William Blake nos muestra en su poesía la cara oscura de la Revolución Industrial. Al poeta inglés no le importa el crecimiento del empleo ni la expansión de la ciudad. Blake, como gran parte de los autores románticos, considera que el progreso es una amenaza, un sinónimo de la destrucción.
Ahora bien, esta visión de la capital inglesa a finales del siglo XVIII no es la única. A diferencia de los románticos, la Ilustración muestra una fe ciega en el progreso. Considera que este conducirá a la humanidad hacia una vida plena en la que reinarán el saber, la salud, el confort y la felicidad. Los Ilustrados sustentan este optimismo en la enorme cantidad de avances científicos y tecnológicos logrados por la humanidad a lo largo del siglo XVIII. Sí, Londres podrá ser una ciudad atravesada por la insalubridad y las patologías sociales, pero también es la metrópoli en la que comienzan a surgir programas de alfabetización, en la que el telar mecánico produce una cantidad masiva de ropa que permite que más gente se proteja del frío y la imprenta permite que las noticias y los libros lleguen a cada vez más personas.
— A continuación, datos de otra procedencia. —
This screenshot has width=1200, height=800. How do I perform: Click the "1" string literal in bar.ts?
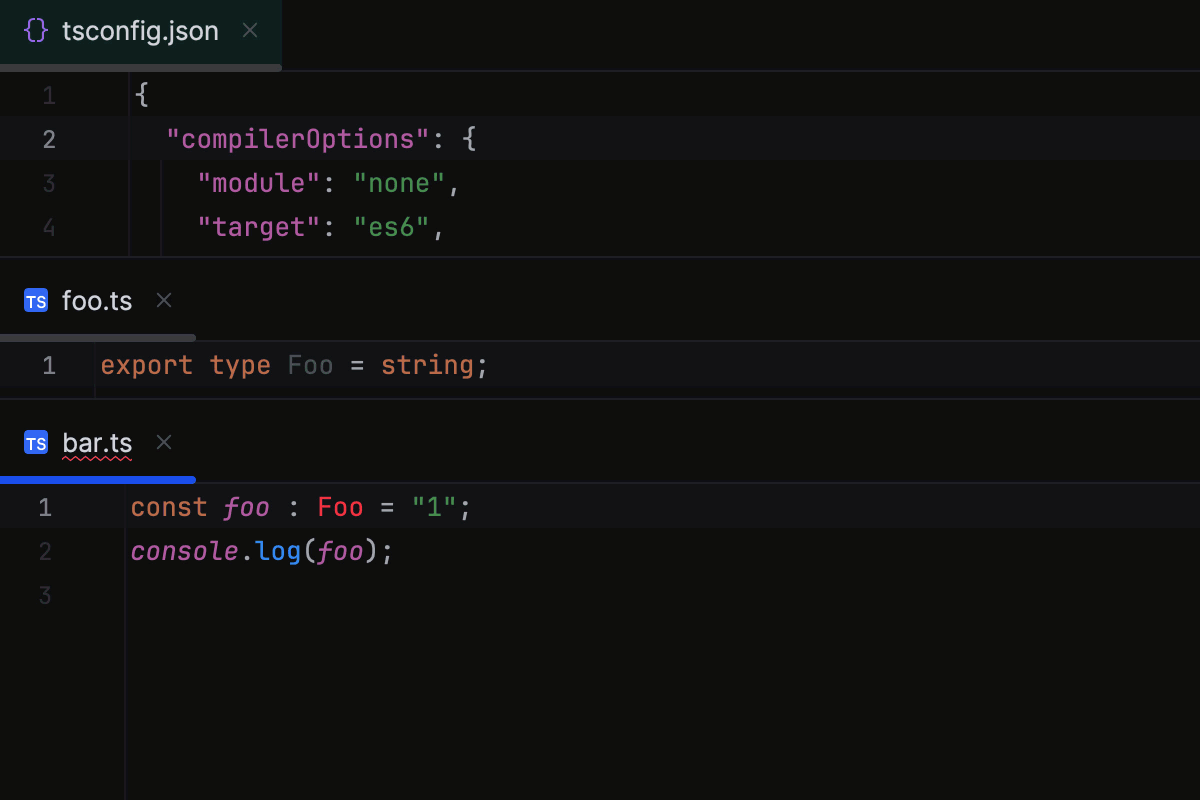pos(432,507)
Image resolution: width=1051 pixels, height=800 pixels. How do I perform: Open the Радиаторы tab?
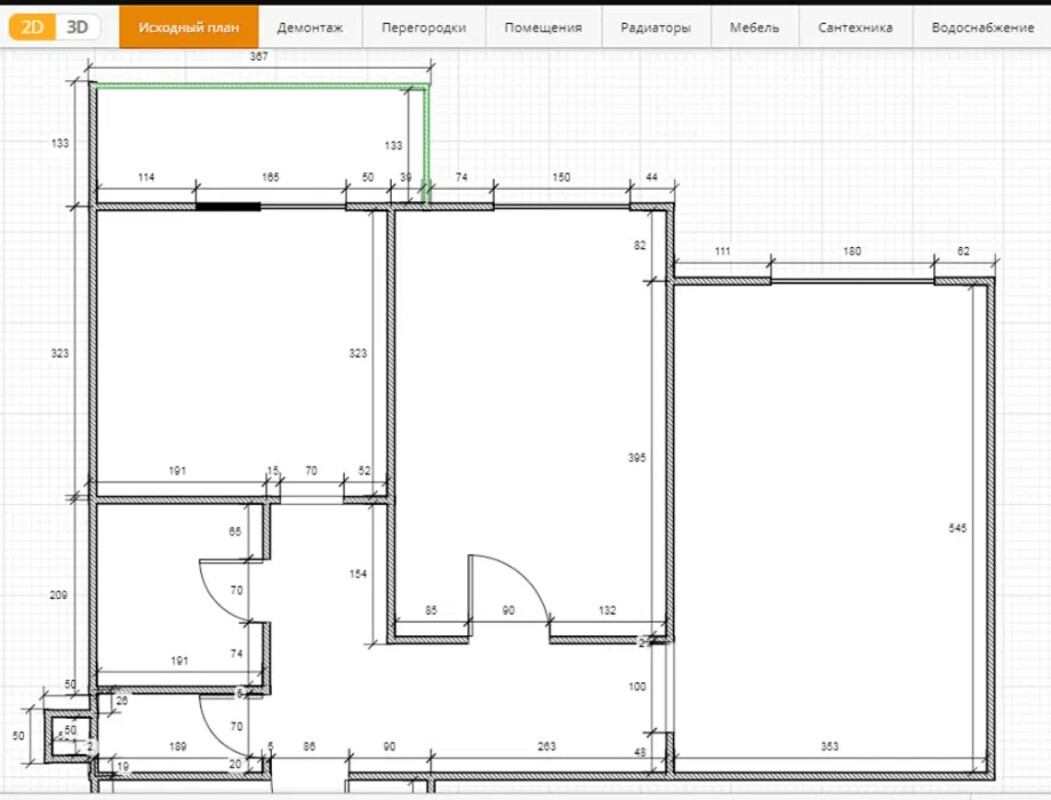[655, 27]
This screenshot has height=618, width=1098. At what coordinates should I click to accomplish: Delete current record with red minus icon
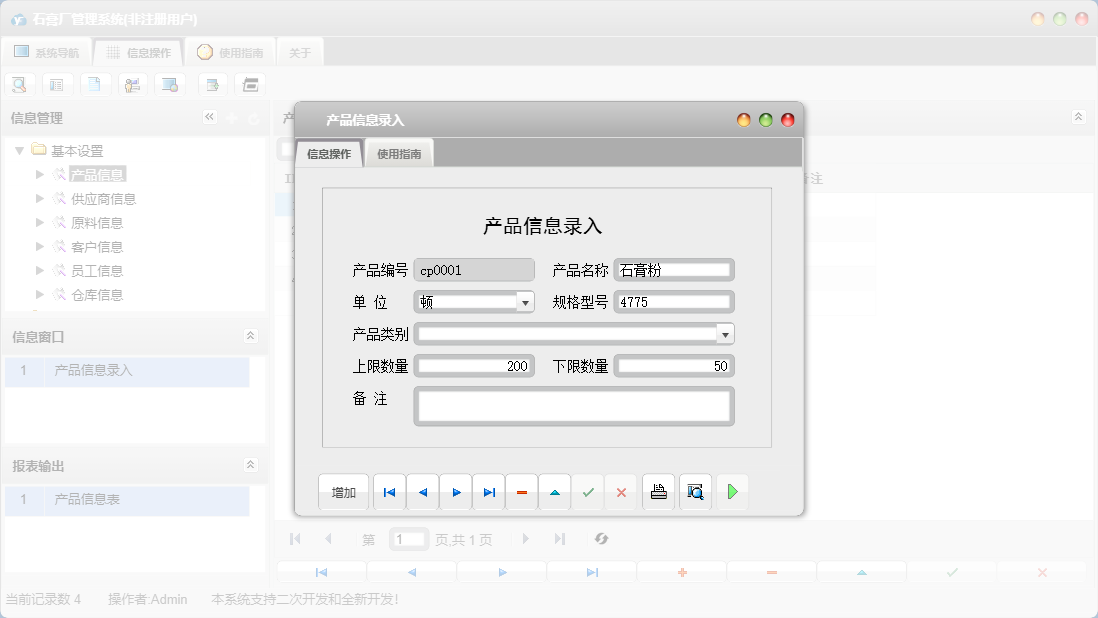[521, 491]
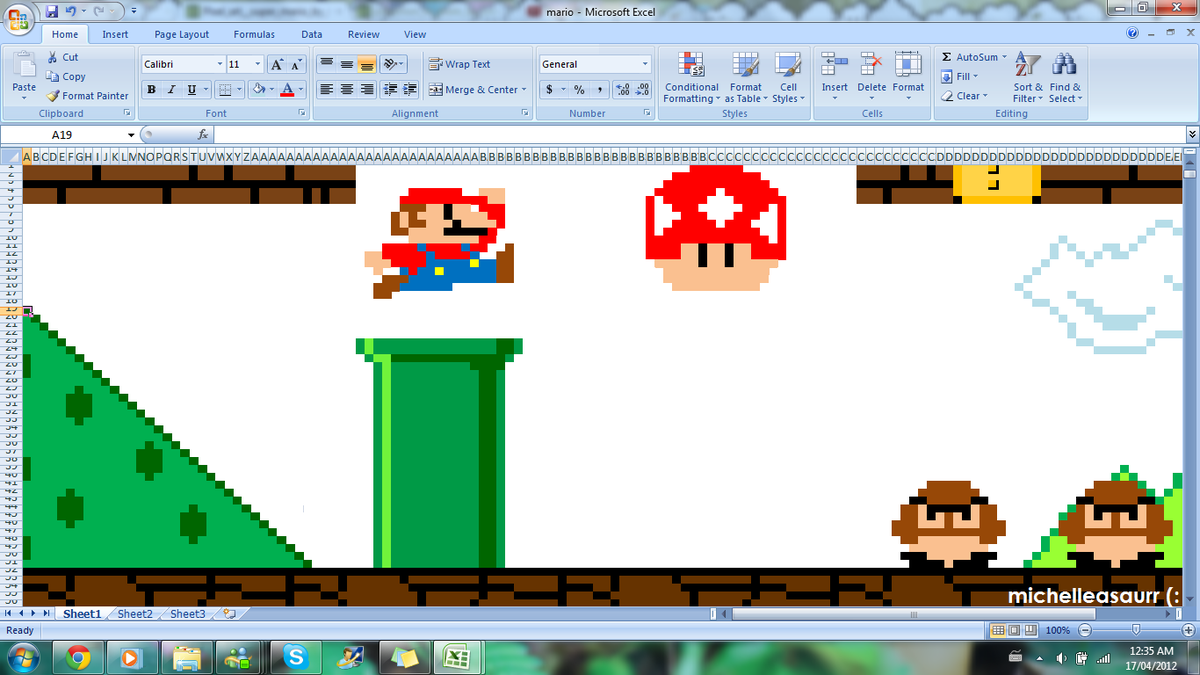Toggle Italic formatting
Viewport: 1200px width, 675px height.
pos(171,90)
Hoy, a más de doscientos años, estas dos posturas acerca de la vida urbana, los conglomerados de personas y el progreso, siguen vigentes. Las ciudades siguen horrorizando y atrayendo. Cada uno puede escoger cuál es su opinión y su postura al respecto, pero lo que es innegable es que aquella Londres del siglo XVIII, con su progreso y su destrucción, su imprenta y sus prostitutas, es un elemento fundamental dentro de la obra de William Blake. Es la musa caótica y febril que repugnó e inspiró al gran poeta inglés a escribir algunos de sus versos más pesimistas y extraordinarios.